GLOSSARY: Subprime financing

What is subprime financing?

The term subprime financing refers to loans given at a rate below prime. 

These loans are known as subprime credit. Subprime borrowers are often rejected by traditional banks for loan applications as their credit rating does not score high enough and there is a reason to believe that they might not make their loan repayments.

Alternative financial institutions or solutions are available that do provide loans to subprime consumers, but the terms are less favorable and importantly the interest rate will be higher than that offered to applicants with a higher credit rating (prime borrowers.) 

The specific amount of interest charged on a subprime loan will fluctuate and will not be the same for all loans and lenders. 

Certain point of sale solutions offer regular installment loans to subprime consumers. This is because they measure credit rating according to their own system. 

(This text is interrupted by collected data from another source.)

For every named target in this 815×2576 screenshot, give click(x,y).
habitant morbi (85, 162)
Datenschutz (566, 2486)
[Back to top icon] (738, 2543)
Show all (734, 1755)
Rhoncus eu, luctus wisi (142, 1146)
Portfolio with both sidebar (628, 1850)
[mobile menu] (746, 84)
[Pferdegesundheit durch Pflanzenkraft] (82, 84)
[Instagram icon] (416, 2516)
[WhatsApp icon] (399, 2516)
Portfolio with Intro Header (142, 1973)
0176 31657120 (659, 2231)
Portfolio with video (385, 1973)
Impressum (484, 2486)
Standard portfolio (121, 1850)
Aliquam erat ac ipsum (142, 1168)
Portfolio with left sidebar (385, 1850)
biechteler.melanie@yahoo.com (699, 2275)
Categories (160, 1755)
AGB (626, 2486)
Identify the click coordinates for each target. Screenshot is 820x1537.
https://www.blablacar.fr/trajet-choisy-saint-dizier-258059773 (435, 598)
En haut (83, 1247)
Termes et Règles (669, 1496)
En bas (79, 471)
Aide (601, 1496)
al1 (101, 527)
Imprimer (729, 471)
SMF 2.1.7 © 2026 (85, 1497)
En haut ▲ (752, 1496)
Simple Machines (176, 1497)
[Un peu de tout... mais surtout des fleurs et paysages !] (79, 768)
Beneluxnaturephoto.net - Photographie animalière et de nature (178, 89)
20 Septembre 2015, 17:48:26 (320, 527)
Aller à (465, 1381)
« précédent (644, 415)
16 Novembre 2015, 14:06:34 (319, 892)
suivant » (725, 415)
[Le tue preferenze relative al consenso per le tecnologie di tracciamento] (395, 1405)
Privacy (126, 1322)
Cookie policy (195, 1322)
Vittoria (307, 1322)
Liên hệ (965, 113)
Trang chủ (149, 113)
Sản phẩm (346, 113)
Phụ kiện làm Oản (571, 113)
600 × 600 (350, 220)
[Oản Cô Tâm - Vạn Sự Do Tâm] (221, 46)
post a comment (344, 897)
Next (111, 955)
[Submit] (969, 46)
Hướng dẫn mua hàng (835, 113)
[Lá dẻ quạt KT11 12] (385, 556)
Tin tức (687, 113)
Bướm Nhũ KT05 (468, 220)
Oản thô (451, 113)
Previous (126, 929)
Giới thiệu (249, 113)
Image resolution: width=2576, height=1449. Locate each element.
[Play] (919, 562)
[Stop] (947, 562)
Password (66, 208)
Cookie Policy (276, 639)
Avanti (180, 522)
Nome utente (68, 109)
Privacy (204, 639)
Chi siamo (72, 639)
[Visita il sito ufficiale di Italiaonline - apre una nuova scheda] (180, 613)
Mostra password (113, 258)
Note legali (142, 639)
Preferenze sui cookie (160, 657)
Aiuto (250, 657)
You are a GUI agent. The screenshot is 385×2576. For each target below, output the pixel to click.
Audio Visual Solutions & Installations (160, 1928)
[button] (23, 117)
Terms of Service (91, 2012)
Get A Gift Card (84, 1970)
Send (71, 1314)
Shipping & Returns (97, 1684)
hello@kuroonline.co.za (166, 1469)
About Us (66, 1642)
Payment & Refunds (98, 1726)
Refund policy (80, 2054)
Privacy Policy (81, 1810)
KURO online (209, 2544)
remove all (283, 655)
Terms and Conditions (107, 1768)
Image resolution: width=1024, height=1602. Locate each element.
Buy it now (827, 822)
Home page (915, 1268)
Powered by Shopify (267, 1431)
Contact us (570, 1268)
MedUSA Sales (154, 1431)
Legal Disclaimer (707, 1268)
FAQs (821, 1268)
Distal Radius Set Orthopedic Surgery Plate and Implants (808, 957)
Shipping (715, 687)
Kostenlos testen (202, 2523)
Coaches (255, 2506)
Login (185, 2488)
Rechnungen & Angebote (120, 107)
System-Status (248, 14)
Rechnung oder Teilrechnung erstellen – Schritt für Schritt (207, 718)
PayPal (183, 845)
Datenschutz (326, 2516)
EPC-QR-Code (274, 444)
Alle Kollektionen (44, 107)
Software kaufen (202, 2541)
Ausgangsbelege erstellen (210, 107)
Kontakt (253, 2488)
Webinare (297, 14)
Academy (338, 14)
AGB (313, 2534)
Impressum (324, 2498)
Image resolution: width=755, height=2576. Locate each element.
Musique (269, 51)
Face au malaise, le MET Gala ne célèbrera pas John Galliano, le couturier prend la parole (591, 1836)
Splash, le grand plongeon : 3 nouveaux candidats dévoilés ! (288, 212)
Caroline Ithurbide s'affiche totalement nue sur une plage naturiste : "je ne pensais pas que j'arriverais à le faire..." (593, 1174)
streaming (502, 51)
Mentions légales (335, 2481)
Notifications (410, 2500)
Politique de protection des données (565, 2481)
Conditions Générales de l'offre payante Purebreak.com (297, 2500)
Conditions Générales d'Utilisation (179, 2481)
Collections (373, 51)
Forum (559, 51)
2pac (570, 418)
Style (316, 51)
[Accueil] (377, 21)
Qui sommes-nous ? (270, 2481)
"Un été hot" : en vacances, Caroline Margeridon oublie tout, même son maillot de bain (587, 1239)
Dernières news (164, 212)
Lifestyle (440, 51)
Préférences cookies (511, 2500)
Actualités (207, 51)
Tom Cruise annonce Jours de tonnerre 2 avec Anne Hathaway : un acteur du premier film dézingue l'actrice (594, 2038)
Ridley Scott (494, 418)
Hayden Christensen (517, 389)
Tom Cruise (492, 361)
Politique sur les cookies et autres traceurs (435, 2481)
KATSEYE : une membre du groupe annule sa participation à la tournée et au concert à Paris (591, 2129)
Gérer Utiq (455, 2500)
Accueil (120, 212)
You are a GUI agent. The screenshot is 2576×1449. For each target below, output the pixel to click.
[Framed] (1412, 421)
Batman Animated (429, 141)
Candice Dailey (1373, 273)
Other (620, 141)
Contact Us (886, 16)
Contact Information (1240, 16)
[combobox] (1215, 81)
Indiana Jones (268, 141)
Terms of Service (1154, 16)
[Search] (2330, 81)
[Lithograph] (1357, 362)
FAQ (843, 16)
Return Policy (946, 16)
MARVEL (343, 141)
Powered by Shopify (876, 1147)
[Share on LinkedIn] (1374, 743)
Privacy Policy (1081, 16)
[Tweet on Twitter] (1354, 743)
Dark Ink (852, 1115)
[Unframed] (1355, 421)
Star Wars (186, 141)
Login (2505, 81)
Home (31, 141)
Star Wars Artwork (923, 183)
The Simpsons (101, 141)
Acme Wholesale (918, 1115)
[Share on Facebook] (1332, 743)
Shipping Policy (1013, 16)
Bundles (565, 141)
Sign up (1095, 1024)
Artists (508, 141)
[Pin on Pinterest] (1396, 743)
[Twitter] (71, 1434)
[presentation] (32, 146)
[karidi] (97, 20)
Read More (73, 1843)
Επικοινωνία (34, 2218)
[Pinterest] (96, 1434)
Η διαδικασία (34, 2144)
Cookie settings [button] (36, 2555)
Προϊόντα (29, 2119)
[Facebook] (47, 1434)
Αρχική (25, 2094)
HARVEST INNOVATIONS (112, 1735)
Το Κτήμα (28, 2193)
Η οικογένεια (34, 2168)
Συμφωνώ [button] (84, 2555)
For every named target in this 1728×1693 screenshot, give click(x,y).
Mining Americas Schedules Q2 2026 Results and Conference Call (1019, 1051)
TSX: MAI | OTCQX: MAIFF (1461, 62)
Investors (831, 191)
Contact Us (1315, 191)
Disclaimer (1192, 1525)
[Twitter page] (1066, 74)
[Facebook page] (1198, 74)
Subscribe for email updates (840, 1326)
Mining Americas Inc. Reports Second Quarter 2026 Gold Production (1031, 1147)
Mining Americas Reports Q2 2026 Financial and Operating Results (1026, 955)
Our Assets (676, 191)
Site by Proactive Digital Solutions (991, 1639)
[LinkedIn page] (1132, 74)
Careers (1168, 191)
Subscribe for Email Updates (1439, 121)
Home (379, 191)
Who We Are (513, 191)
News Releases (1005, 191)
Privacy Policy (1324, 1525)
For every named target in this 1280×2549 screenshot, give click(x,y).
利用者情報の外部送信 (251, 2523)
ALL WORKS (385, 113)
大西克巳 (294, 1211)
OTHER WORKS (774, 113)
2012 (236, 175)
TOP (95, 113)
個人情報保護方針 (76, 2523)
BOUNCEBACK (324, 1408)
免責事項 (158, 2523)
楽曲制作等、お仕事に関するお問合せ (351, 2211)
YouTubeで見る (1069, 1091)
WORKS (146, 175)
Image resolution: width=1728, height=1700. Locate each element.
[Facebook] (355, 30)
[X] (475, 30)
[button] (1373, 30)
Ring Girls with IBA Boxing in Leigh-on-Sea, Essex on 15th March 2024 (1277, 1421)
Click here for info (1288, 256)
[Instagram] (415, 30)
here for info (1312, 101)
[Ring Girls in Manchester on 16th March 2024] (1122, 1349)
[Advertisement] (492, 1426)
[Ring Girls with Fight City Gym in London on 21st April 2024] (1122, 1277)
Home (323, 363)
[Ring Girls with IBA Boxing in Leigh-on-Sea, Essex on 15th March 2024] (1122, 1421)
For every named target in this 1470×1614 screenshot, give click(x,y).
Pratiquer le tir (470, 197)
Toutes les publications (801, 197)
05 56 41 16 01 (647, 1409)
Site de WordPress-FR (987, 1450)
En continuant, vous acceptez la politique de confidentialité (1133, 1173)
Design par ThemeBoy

Is subprime financing bad?

Subprime financing involves loans that are given below the prime rate, and therefore charge a higher interest rate than a conventional loan. As a positive, they provide financing for individuals who would otherwise not be able to get a loan. Depending on the loan provider, if the consumer is able to pay back the installments regularly and on time, this will help improve their current credit rating.

However, these loans can also be known as ‘predatory loans’ which only serve to continue the cycle of debt. Borrowers often default on these loans due to high-interest rates and various penalties.